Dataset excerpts
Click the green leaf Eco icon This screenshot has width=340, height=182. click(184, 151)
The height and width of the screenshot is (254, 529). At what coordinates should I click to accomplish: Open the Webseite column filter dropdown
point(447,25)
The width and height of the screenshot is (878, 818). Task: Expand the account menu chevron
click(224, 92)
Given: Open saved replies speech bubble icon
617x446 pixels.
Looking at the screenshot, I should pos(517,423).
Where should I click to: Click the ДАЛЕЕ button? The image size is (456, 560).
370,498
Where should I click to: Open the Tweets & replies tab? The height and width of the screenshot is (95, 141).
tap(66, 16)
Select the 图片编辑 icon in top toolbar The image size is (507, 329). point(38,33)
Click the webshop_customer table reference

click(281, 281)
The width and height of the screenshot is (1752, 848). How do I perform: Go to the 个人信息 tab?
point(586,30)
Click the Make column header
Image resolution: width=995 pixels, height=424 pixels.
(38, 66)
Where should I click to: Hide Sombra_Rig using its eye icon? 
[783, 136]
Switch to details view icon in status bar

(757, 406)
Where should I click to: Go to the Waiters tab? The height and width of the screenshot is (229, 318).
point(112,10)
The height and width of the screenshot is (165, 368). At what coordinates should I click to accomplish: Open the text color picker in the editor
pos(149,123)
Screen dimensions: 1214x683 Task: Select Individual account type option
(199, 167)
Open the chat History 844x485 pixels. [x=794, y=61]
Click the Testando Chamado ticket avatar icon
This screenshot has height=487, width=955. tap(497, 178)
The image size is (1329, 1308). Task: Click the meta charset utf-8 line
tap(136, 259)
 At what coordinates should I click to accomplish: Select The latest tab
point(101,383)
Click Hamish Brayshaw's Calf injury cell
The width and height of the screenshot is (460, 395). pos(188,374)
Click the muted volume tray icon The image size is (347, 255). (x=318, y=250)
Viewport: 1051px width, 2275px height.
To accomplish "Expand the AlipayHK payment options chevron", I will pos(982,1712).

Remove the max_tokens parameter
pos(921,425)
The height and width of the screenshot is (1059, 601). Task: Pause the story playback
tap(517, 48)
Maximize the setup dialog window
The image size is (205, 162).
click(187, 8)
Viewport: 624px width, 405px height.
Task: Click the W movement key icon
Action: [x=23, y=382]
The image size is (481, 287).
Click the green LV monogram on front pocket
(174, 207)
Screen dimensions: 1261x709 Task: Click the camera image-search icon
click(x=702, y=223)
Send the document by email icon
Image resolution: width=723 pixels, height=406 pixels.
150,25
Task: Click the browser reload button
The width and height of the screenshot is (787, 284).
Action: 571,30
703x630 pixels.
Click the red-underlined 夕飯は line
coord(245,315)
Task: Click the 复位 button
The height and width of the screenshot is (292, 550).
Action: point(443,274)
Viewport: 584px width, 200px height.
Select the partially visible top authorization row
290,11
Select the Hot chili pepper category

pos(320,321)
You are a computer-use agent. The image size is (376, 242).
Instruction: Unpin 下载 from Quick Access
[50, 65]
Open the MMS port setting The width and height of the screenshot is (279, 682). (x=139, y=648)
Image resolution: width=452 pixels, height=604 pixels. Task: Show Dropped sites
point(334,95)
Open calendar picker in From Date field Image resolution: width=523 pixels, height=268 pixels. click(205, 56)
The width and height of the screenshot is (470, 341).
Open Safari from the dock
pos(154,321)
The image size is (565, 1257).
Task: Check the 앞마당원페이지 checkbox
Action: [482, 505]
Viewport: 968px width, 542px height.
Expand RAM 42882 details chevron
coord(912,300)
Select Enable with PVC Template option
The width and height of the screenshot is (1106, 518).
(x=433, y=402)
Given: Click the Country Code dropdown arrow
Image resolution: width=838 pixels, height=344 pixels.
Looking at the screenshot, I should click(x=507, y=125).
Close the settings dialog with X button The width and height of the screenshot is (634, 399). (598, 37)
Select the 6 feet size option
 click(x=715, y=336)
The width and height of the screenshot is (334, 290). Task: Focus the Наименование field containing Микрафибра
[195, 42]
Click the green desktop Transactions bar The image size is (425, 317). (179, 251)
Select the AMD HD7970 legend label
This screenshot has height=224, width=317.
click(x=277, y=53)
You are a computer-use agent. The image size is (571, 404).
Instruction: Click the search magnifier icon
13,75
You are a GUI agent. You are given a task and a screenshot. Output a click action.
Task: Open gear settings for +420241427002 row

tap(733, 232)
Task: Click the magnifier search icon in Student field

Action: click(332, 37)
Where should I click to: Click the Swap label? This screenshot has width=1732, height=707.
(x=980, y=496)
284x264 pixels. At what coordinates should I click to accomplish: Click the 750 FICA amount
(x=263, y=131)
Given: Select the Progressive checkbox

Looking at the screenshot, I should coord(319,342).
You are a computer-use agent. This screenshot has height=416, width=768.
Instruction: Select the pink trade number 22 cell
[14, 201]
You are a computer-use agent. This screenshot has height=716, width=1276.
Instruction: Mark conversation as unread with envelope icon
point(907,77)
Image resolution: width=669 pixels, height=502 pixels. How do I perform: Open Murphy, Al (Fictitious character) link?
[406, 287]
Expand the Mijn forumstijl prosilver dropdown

**Try it**
Return all entries exactly.

**Output for this exercise**
Click the green leaf Eco icon This screenshot has width=340, height=182. click(184, 151)
The height and width of the screenshot is (254, 529). At what coordinates should I click to accomplish: Open the Webseite column filter dropdown
point(447,25)
The width and height of the screenshot is (878, 818). Task: Expand the account menu chevron
click(224, 92)
Given: Open saved replies speech bubble icon
617x446 pixels.
Looking at the screenshot, I should pos(517,423).
Where should I click to: Click the ДАЛЕЕ button? The image size is (456, 560).
370,498
Where should I click to: Open the Tweets & replies tab? The height and width of the screenshot is (95, 141).
tap(66, 16)
Select the 图片编辑 icon in top toolbar The image size is (507, 329). point(38,33)
Click the webshop_customer table reference

click(281, 281)
The width and height of the screenshot is (1752, 848). How do I perform: Go to the 个人信息 tab?
point(586,30)
Click the Make column header
Image resolution: width=995 pixels, height=424 pixels.
(38, 66)
Where should I click to: Hide Sombra_Rig using its eye icon? 
[783, 136]
Switch to details view icon in status bar

(757, 406)
Where should I click to: Go to the Waiters tab? The height and width of the screenshot is (229, 318).
point(112,10)
The height and width of the screenshot is (165, 368). At what coordinates should I click to accomplish: Open the text color picker in the editor
pos(149,123)
Screen dimensions: 1214x683 Task: Select Individual account type option
(199, 167)
Open the chat History 844x485 pixels. [x=794, y=61]
Click the Testando Chamado ticket avatar icon
This screenshot has height=487, width=955. tap(497, 178)
The image size is (1329, 1308). Task: Click the meta charset utf-8 line
tap(136, 259)
 At what coordinates should I click to accomplish: Select The latest tab
point(101,383)
Click Hamish Brayshaw's Calf injury cell
The width and height of the screenshot is (460, 395). pos(188,374)
Click the muted volume tray icon The image size is (347, 255). (x=318, y=250)
Viewport: 1051px width, 2275px height.
To accomplish "Expand the AlipayHK payment options chevron", I will pos(982,1712).

Remove the max_tokens parameter
pos(921,425)
The height and width of the screenshot is (1059, 601). Task: Pause the story playback
tap(517, 48)
Maximize the setup dialog window
The image size is (205, 162).
click(187, 8)
Viewport: 624px width, 405px height.
Task: Click the W movement key icon
Action: [x=23, y=382]
The image size is (481, 287).
Click the green LV monogram on front pocket
(174, 207)
Screen dimensions: 1261x709 Task: Click the camera image-search icon
click(x=702, y=223)
Send the document by email icon
Image resolution: width=723 pixels, height=406 pixels.
150,25
Task: Click the browser reload button
The width and height of the screenshot is (787, 284).
Action: 571,30
703x630 pixels.
Click the red-underlined 夕飯は line
coord(245,315)
Task: Click the 复位 button
The height and width of the screenshot is (292, 550).
Action: point(443,274)
Viewport: 584px width, 200px height.
Select the partially visible top authorization row
290,11
Select the Hot chili pepper category

pos(320,321)
You are a computer-use agent. The image size is (376, 242).
Instruction: Unpin 下载 from Quick Access
[50, 65]
Open the MMS port setting The width and height of the screenshot is (279, 682). (x=139, y=648)
Image resolution: width=452 pixels, height=604 pixels. Task: Show Dropped sites
point(334,95)
Open calendar picker in From Date field Image resolution: width=523 pixels, height=268 pixels. click(205, 56)
The width and height of the screenshot is (470, 341).
Open Safari from the dock
pos(154,321)
The image size is (565, 1257).
Task: Check the 앞마당원페이지 checkbox
Action: [482, 505]
Viewport: 968px width, 542px height.
Expand RAM 42882 details chevron
coord(912,300)
Select Enable with PVC Template option
The width and height of the screenshot is (1106, 518).
(x=433, y=402)
Given: Click the Country Code dropdown arrow
Image resolution: width=838 pixels, height=344 pixels.
Looking at the screenshot, I should click(x=507, y=125).
Close the settings dialog with X button The width and height of the screenshot is (634, 399). (598, 37)
Select the 6 feet size option
 click(x=715, y=336)
The width and height of the screenshot is (334, 290). Task: Focus the Наименование field containing Микрафибра
[195, 42]
Click the green desktop Transactions bar The image size is (425, 317). (179, 251)
Select the AMD HD7970 legend label
This screenshot has height=224, width=317.
click(x=277, y=53)
You are a computer-use agent. The image size is (571, 404).
Instruction: Click the search magnifier icon
13,75
You are a GUI agent. You are given a task and a screenshot. Output a click action.
Task: Open gear settings for +420241427002 row

tap(733, 232)
Task: Click the magnifier search icon in Student field

Action: click(332, 37)
Where should I click to: Click the Swap label? This screenshot has width=1732, height=707.
(x=980, y=496)
284x264 pixels. At what coordinates should I click to accomplish: Click the 750 FICA amount
(x=263, y=131)
Given: Select the Progressive checkbox

Looking at the screenshot, I should coord(319,342).
You are a computer-use agent. This screenshot has height=416, width=768.
Instruction: Select the pink trade number 22 cell
[14, 201]
You are a computer-use agent. This screenshot has height=716, width=1276.
Instruction: Mark conversation as unread with envelope icon
point(907,77)
Image resolution: width=669 pixels, height=502 pixels. How do I perform: Open Murphy, Al (Fictitious character) link?
[406, 287]
Expand the Mijn forumstijl prosilver dropdown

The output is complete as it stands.